START Source extract

The Bryant Building is a 26-story office building located at the corner of 11th and Grand Avenue in Kansas City, Missouri. Completed in 1931, it is considered a distinctive example of Art Deco architecture in Kansas City. It was placed on the Kansas City Register of Historic Places listed on September 27, 1979 and was listed on the National Register of Historic Places in 1989.

The Bryant Building was designed by the Chicago firm of Graham, Anderson, Probst & White. The design is an adaptation of Eliel Saarinen's second-place design in the 1922 Chicago Tribune Tower design competition. Along with the former Federal Reserve Bank building, it is one of only two buildings designed by Graham, Anderson, Probst, and White in Kansas City.

END Source extract

*Tasks to carry out*:
• 1. Rewrite everything in the Bryant Building passage from "The Bryant Building is" down to "White in Kansas City.", putting "twenty-six-story" wherever "26-story" appears.
• 2. Answer these questions from the Bryant Building passage:
(a) In what year was the building completed?
(b) Which firm designed it?
(c) In what year was it listed on the National Register of Historic Places?
• 3. Summarize the Bryant Building passage in two sentences.
Work only from the Bryant Building passage above, with no outside information.

START Dataset content

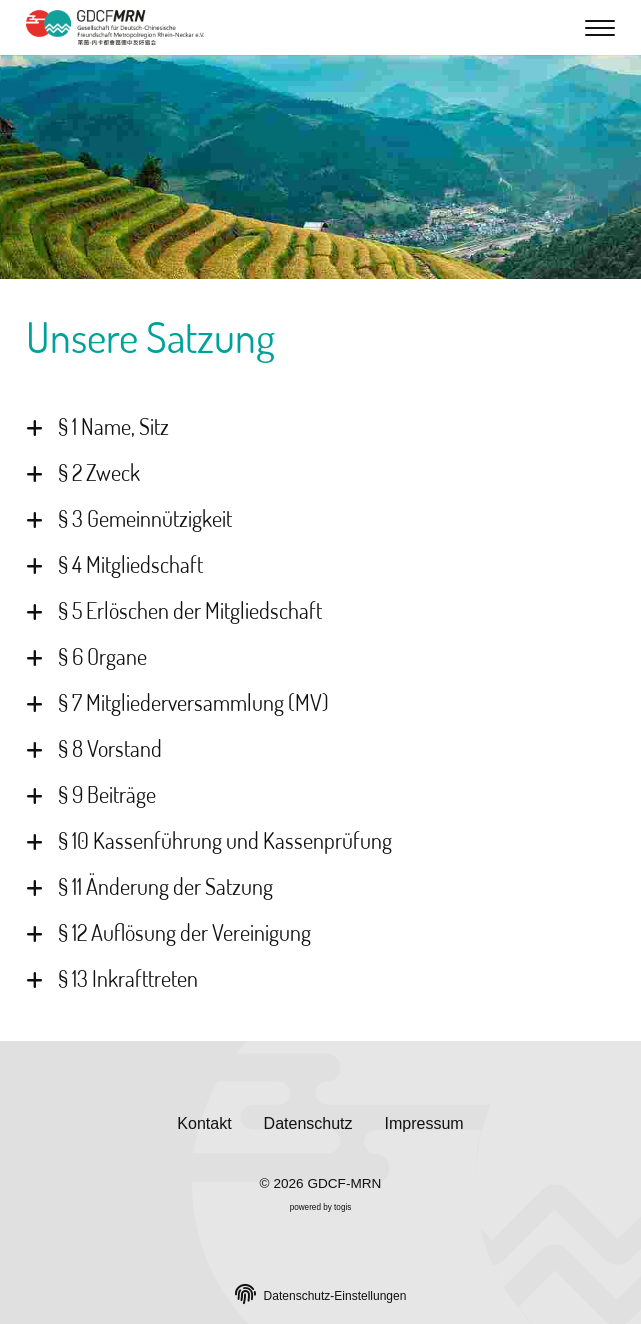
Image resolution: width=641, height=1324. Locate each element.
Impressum (424, 1123)
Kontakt (204, 1123)
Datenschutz (308, 1123)
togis (342, 1207)
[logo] (115, 27)
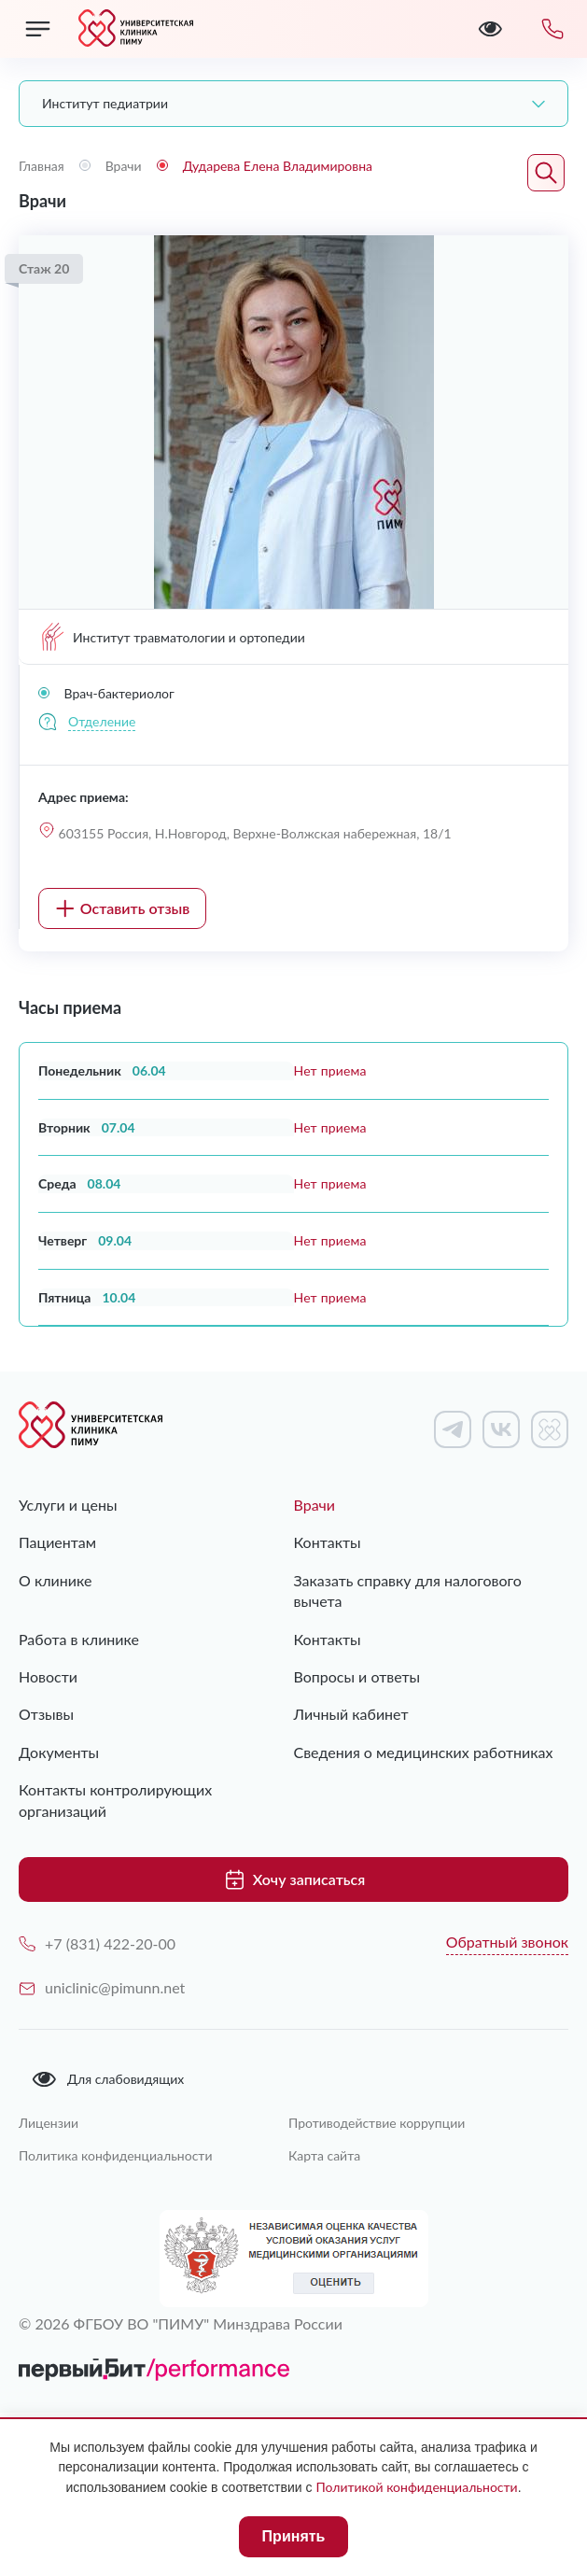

END Dataset content

*Complete answers*:
• 1.
The Bryant Building is a twenty-six-story office building located at the corner of 11th and Grand Avenue in Kansas City, Missouri. Completed in 1931, it is considered a distinctive example of Art Deco architecture in Kansas City. It was placed on the Kansas City Register of Historic Places listed on September 27, 1979 and was listed on the National Register of Historic Places in 1989.

The Bryant Building was designed by the Chicago firm of Graham, Anderson, Probst & White. The design is an adaptation of Eliel Saarinen's second-place design in the 1922 Chicago Tribune Tower design competition. Along with the former Federal Reserve Bank building, it is one of only two buildings designed by Graham, Anderson, Probst, and White in Kansas City.

• 2.
(a) 1931
(b) The Chicago firm of Graham, Anderson, Probst & White
(c) 1989

• 3. Completed in 1931 at 11th and Grand Avenue in Kansas City, Missouri, the 26-story Bryant Building is a distinctive Art Deco office building listed on both the Kansas City Register of Historic Places and the National Register of Historic Places. Its design, by the Chicago firm of Graham, Anderson, Probst & White, adapts Eliel Saarinen's second-place entry in the 1922 Chicago Tribune Tower competition.